(Supplied entries begins)

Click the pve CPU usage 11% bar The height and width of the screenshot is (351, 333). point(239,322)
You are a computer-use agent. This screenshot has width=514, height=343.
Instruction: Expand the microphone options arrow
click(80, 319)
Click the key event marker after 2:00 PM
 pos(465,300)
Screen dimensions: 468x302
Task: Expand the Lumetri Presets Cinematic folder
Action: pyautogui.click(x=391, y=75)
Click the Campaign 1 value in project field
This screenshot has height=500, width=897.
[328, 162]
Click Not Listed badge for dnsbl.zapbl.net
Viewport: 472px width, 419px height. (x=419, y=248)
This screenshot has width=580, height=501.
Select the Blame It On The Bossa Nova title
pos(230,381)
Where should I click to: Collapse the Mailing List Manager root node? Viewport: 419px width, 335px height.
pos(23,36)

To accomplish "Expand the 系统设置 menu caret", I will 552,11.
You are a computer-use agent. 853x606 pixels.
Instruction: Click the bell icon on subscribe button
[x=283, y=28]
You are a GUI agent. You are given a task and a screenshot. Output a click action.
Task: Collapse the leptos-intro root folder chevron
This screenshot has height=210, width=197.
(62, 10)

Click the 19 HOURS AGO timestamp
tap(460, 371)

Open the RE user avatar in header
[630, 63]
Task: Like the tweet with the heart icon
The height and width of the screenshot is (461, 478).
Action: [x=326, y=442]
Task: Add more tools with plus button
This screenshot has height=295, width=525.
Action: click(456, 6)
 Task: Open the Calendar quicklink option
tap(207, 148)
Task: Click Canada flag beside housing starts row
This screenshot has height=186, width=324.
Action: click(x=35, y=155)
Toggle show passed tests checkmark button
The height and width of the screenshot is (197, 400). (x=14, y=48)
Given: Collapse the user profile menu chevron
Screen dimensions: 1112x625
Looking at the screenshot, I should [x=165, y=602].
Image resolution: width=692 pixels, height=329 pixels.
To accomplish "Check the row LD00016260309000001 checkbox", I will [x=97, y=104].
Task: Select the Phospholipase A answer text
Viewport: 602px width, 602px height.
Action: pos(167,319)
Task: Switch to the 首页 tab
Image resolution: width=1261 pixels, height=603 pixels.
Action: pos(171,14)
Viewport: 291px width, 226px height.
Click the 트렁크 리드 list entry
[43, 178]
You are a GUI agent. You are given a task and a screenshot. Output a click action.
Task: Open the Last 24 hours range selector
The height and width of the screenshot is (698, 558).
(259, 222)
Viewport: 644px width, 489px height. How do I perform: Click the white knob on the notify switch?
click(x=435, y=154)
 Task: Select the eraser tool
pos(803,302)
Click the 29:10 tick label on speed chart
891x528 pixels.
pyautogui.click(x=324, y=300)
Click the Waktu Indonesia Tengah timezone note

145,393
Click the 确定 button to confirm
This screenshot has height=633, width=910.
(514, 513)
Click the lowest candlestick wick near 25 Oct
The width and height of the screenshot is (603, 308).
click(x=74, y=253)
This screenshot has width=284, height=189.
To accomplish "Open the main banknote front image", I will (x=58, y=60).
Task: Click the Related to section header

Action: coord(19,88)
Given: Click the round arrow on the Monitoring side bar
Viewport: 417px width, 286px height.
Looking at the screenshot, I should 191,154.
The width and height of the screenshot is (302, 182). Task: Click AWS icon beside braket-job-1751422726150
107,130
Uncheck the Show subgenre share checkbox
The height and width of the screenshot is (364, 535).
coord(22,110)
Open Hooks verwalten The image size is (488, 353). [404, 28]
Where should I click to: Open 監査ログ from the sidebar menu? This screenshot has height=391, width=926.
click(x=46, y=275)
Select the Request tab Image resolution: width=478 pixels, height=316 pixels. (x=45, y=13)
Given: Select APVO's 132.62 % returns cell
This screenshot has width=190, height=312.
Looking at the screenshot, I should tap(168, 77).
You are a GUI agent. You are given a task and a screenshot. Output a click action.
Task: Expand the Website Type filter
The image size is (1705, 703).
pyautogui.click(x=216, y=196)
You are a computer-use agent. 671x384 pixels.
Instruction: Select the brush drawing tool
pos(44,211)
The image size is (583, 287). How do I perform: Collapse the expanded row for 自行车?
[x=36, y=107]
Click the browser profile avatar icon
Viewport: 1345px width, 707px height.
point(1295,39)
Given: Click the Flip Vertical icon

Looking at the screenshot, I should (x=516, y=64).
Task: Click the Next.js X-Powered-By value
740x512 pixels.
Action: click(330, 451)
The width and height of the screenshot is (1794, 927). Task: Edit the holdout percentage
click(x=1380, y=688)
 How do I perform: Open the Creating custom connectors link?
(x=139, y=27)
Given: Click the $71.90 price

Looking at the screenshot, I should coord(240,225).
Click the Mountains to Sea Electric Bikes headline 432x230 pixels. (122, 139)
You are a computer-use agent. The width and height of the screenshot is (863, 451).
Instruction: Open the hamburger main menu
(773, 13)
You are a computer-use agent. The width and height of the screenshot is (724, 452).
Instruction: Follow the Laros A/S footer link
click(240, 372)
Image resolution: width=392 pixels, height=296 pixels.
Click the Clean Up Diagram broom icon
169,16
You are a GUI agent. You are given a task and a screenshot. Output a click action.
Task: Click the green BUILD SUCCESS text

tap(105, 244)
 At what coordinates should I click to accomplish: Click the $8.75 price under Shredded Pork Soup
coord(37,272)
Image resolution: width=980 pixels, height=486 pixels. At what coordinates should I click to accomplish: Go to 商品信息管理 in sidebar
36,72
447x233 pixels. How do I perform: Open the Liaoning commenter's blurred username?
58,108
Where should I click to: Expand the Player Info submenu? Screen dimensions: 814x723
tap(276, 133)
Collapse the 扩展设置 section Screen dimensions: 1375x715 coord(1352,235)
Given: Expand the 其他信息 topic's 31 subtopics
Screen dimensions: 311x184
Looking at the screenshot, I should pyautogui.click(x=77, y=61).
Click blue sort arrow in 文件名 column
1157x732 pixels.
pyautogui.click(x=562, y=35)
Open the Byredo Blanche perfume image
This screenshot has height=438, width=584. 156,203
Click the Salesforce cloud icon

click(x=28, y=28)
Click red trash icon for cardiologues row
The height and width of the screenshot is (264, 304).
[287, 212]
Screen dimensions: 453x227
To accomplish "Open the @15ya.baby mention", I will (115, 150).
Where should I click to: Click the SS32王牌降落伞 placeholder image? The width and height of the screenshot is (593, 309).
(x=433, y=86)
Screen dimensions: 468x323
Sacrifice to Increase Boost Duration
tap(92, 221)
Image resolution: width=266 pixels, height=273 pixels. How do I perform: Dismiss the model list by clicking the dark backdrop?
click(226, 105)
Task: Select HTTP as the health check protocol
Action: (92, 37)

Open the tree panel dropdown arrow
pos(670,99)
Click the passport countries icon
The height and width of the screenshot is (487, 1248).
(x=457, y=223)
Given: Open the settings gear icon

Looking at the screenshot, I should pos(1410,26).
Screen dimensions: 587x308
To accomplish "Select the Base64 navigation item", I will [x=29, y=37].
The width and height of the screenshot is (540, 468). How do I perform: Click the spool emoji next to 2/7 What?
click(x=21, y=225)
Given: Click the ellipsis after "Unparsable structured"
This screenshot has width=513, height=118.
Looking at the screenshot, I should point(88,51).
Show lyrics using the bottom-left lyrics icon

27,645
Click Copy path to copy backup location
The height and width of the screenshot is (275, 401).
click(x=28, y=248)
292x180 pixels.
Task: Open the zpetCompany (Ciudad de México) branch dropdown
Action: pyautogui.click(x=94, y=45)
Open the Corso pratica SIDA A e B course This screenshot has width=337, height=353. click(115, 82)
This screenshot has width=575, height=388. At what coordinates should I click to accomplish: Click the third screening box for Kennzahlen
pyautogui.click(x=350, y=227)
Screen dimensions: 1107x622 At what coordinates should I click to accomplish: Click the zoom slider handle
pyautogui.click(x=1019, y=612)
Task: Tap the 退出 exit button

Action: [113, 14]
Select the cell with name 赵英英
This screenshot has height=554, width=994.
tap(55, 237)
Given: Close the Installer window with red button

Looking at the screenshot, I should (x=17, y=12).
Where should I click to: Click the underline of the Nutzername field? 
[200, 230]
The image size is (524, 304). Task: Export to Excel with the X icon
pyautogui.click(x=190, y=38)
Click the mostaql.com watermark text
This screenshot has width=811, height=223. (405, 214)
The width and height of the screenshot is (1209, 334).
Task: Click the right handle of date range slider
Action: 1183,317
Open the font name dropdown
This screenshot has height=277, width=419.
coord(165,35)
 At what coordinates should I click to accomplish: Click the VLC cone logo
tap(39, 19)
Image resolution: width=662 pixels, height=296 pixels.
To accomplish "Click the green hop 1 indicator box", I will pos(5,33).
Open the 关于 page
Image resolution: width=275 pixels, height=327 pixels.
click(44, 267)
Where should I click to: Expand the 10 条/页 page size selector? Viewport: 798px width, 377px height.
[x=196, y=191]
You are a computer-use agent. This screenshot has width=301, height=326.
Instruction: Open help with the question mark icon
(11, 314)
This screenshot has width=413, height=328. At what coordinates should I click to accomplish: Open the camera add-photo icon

(Supplied entries ends)

* What you are asked to do
Repeat the entries above verbatim, but only from the line that has "The width and height of the screenshot is (302, 182)." down to the line that has "Image resolution: width=392", inclusive.

* Output for this task
The width and height of the screenshot is (302, 182). Task: Click AWS icon beside braket-job-1751422726150
107,130
Uncheck the Show subgenre share checkbox
The height and width of the screenshot is (364, 535).
coord(22,110)
Open Hooks verwalten The image size is (488, 353). [404, 28]
Where should I click to: Open 監査ログ from the sidebar menu? This screenshot has height=391, width=926.
click(x=46, y=275)
Select the Request tab Image resolution: width=478 pixels, height=316 pixels. (x=45, y=13)
Given: Select APVO's 132.62 % returns cell
This screenshot has width=190, height=312.
Looking at the screenshot, I should tap(168, 77).
You are a GUI agent. You are given a task and a screenshot. Output a click action.
Task: Expand the Website Type filter
The image size is (1705, 703).
pyautogui.click(x=216, y=196)
You are a computer-use agent. 671x384 pixels.
Instruction: Select the brush drawing tool
pos(44,211)
The image size is (583, 287). How do I perform: Collapse the expanded row for 自行车?
[x=36, y=107]
Click the browser profile avatar icon
Viewport: 1345px width, 707px height.
point(1295,39)
Given: Click the Flip Vertical icon

Looking at the screenshot, I should (x=516, y=64).
Task: Click the Next.js X-Powered-By value
740x512 pixels.
Action: click(330, 451)
The width and height of the screenshot is (1794, 927). Task: Edit the holdout percentage
click(x=1380, y=688)
 How do I perform: Open the Creating custom connectors link?
(x=139, y=27)
Given: Click the $71.90 price

Looking at the screenshot, I should coord(240,225).
Click the Mountains to Sea Electric Bikes headline 432x230 pixels. (122, 139)
You are a computer-use agent. The width and height of the screenshot is (863, 451).
Instruction: Open the hamburger main menu
(773, 13)
You are a computer-use agent. The width and height of the screenshot is (724, 452).
Instruction: Follow the Laros A/S footer link
click(240, 372)
Image resolution: width=392 pixels, height=296 pixels.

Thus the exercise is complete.